■ **Supplied material**:
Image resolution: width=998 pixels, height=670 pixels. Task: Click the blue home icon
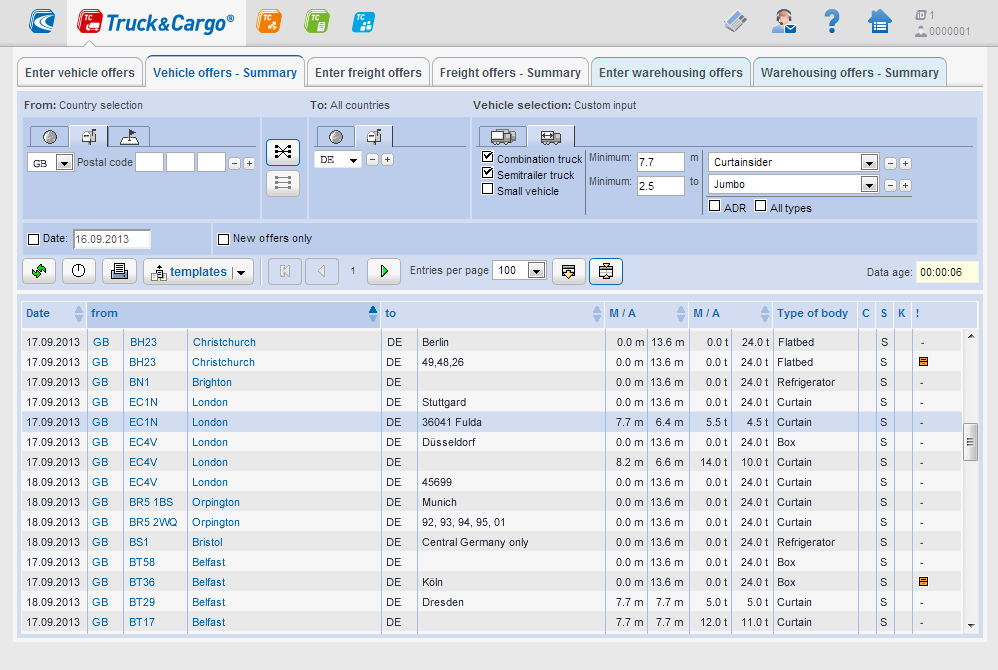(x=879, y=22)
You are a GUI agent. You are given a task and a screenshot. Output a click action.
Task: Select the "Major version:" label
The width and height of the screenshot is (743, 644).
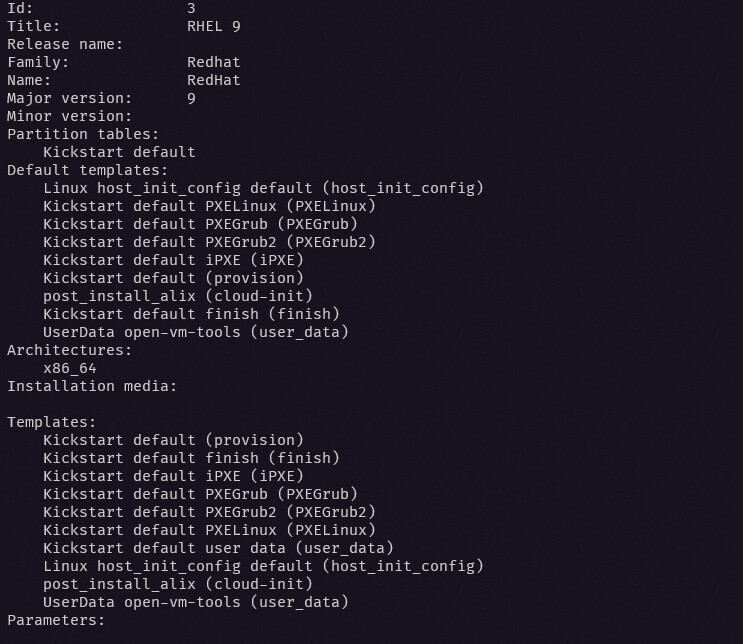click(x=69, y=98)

■ **Directions for this task**:
Skip the pictures and transcribe the rest of the records exactly.

■ **Task answer**:
Image resolution: width=998 pixels, height=670 pixels. Task: Click the blue home icon
(x=879, y=22)
You are a GUI agent. You are given a task and a screenshot. Output a click action.
Task: Select the "Major version:" label
The width and height of the screenshot is (743, 644).
click(x=69, y=98)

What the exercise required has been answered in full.